Won’t all of the novices or intentional misanthropes spoil the system?
No. We are going to keep track of user’s performance and weigh the credibility of their forecasts accordingly. So, if Bob is consistently off by 500 miles at 12 hours out, we’re going to take his forecasts with a grain of salt in our final equation. On the other hand, if someone, no matter what his position in the world of weather, continually proves to be an accurate forecaster, we are going to weigh his forecast more heavily.
What about privacy?
If you choose to participate, whether or not your name shows up anywhere on our site or is ever shared outside of Stormpulse, Inc. will be up to you. For those that don’t mind their identity being attached to their performance, we are planning to publish rankings that show where you stand against the rest of the participants.
Where can this go?
Near the end of 2008 there is going to be a re-opening of the Joint Hurricane Testbed, a government program wherein the National Hurricane Center carefully considers suggestions as to how they can improve their forecasting process. If this works in any measure, that’s one possible outcome.
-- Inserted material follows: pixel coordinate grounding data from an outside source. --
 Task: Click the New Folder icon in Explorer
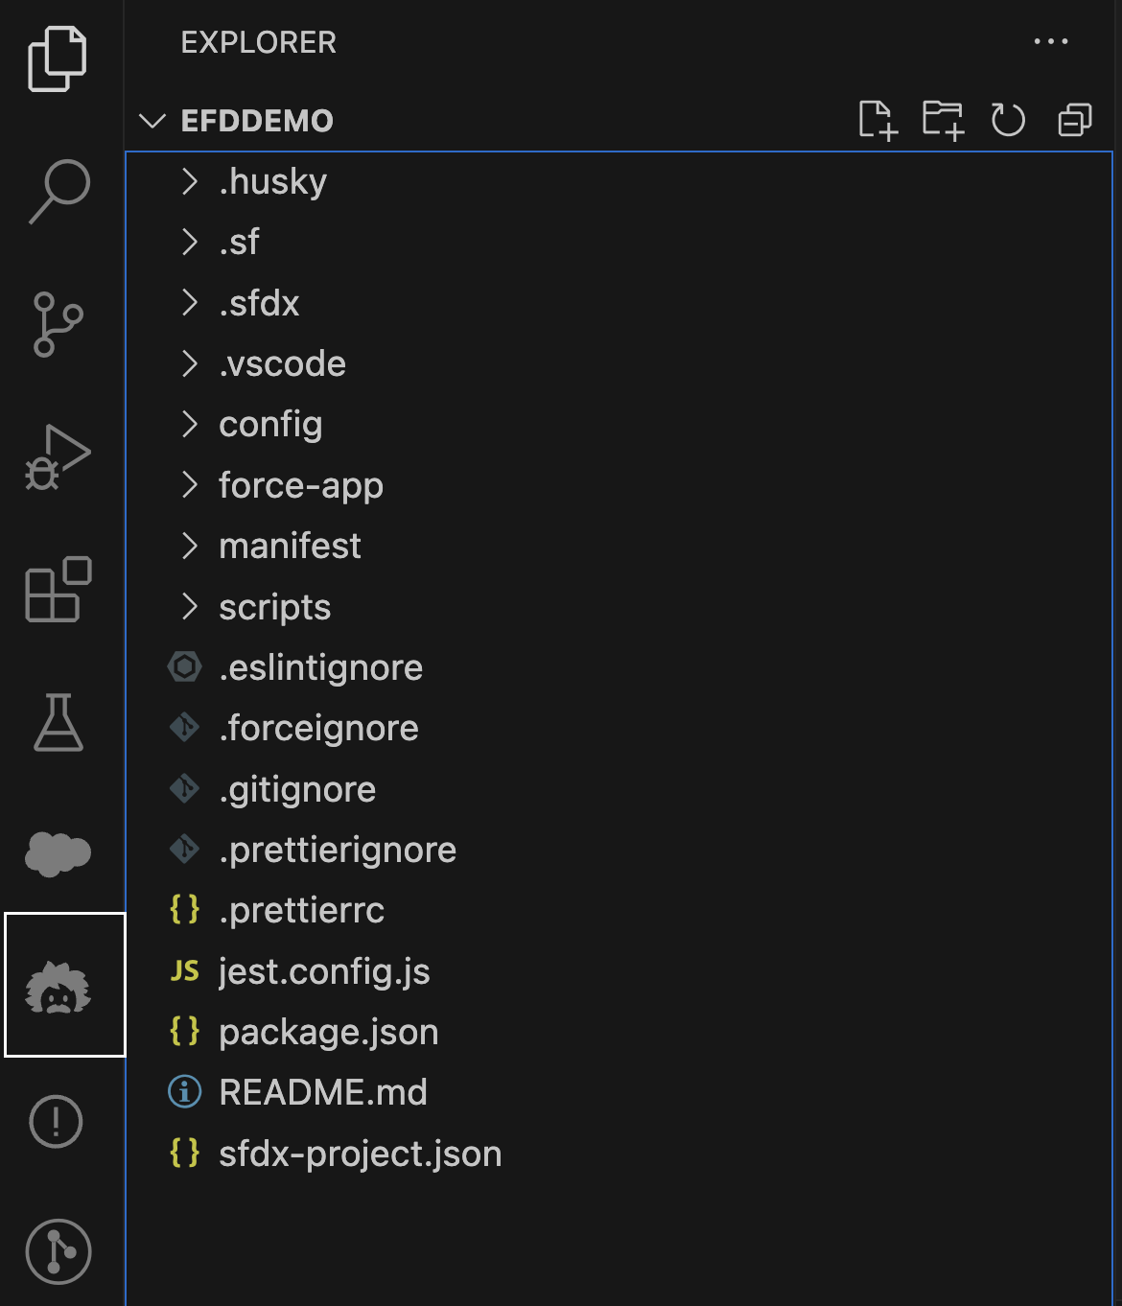coord(943,121)
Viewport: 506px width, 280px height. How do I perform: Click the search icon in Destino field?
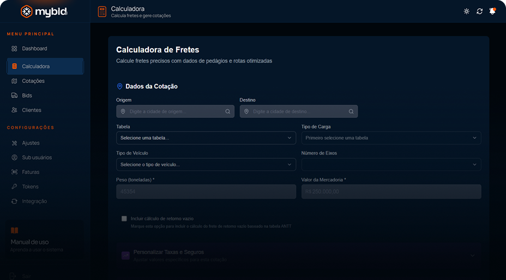click(351, 111)

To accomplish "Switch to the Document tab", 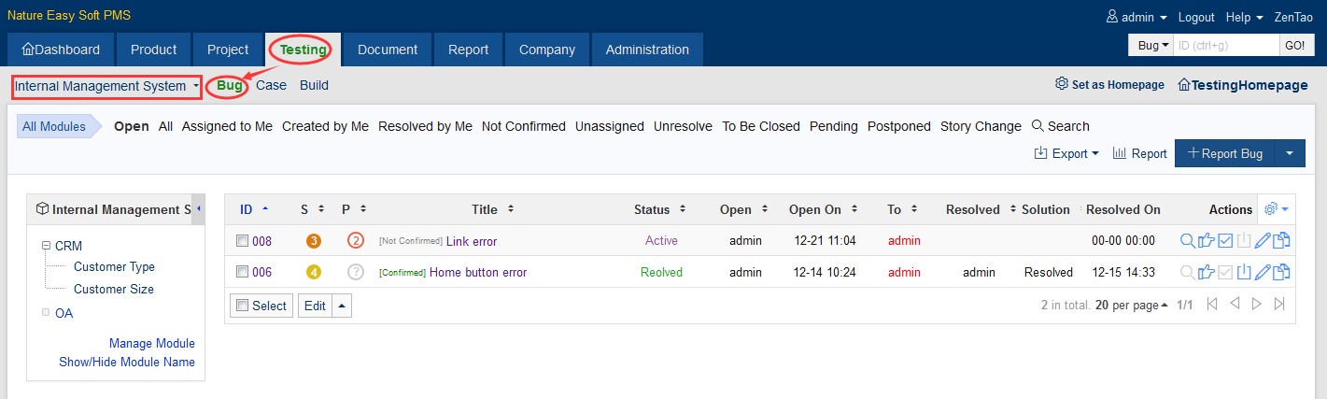I will 386,50.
Are you serious? / That won’t work. / Wow, that’s cool!
Yes. / OK. / Thanks, we’ll see.
 It’s noteworthy that the National Hurricane Center already embraces this truth insofar as forecasters work on rotation. Also, there is a rule that a forecast may not drastically differ from its predecessor. While on the one hand this may suppress a moment of brilliance (and that’s where there’s an opportunity to improve), this avoids public outcry and fear over flip-floppy forecasts and is in effect a mechanism to bend toward a consensus.